Yanick Huet, coordonnateur de l’ADDS Huntingdon.

Composée autant de célibataires que de chefs de famille généralement à faibles revenus, sa clientèle – souvent peu scolarisée, parfois analphabète – est constituée à 40% d’anglophones, souvent unilingues. « On rencontre les mêmes problèmes de pauvreté chez les anglophones que chez les francophones, explique Yanick Huet, qui fut naguère coordonnateur de projets à Une affaire de famille, un organisme bien connu dans le Haut-Saint-Laurent. Il y a aussi beaucoup d’itinérance parmi certains jeunes, qui ne dorment pas nécessairement dans la rue comme dans les grandes villes mais qui vont coucher chez un ami pendant un mois, puis vont chez un autre, etc. Comme ils n’ont pas d’adresse fixe, ils ne peuvent recevoir d’aide sociale et ne font pas de rapport d’impôt. Administrativement, ils n’existent pas. De temps en temps, l’un d’eux vient nous voir. On l’aide à s’organiser, à remplir une demande d’aide sociale, etc.»

Edgar Malboeuf, son adjoint qui a œuvré en comptabilité d’entreprise à Montréal, avoue avoir été déstabilisé au début. «Là-bas, le but c’était de faire le maximum de profit, dit ce natif de Rockburn. À l’ADDS, c’est le contraire, on se demande plutôt comment faire pour aider les gens. La philosophie est différente.

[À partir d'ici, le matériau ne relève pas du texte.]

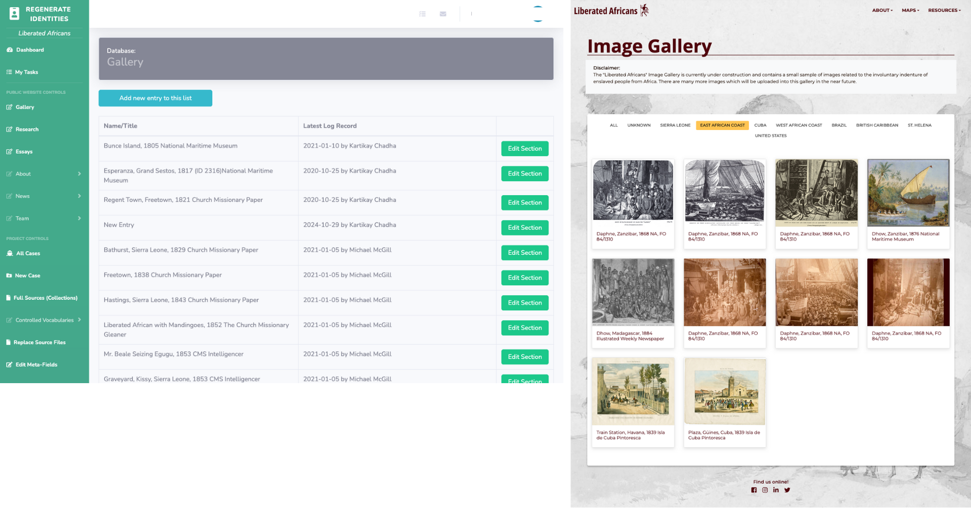Image resolution: width=971 pixels, height=508 pixels.
Task: Edit Section for Bunce Island entry
Action: tap(524, 149)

Ici, il faut apprendre à connaître les gens et saisir leur réalité socio-économique tout en faisant preuve de patience, d’entregent et de sens de l’humour.»

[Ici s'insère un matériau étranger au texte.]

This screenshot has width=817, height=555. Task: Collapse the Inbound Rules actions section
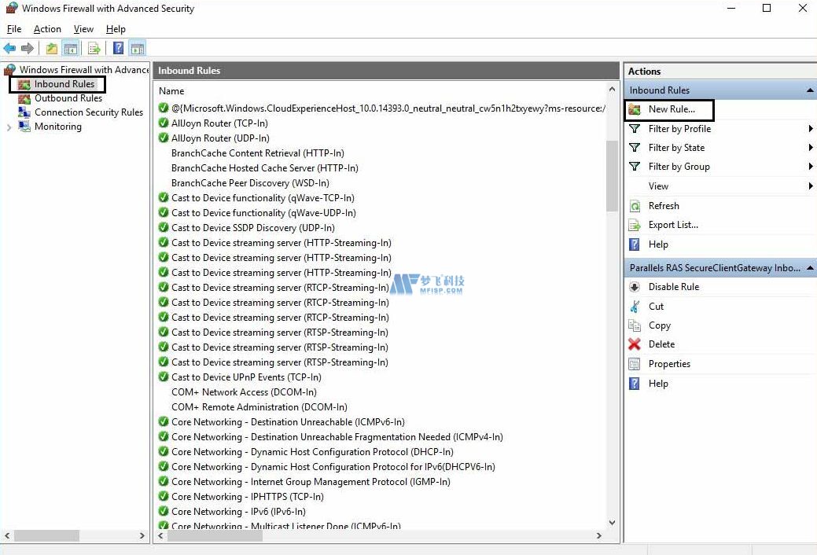(810, 90)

»On a le sentiment de vraiment aider les gens, ajoute Yanick Huet. Ils entrent stressés et en ressortent calmés parce qu’on les a aidés à trouver une solution. Beaucoup nous offrent même de payer pour nos services même s’ils n’ont pas d’argent. Et lorsqu’on voit quelqu’un en détresse qui n’a même pas 5$ pour défrayer sa carte de membre annuelle de l’ADDS – condition pour recevoir des services – on ne refuse pas de l’aider!»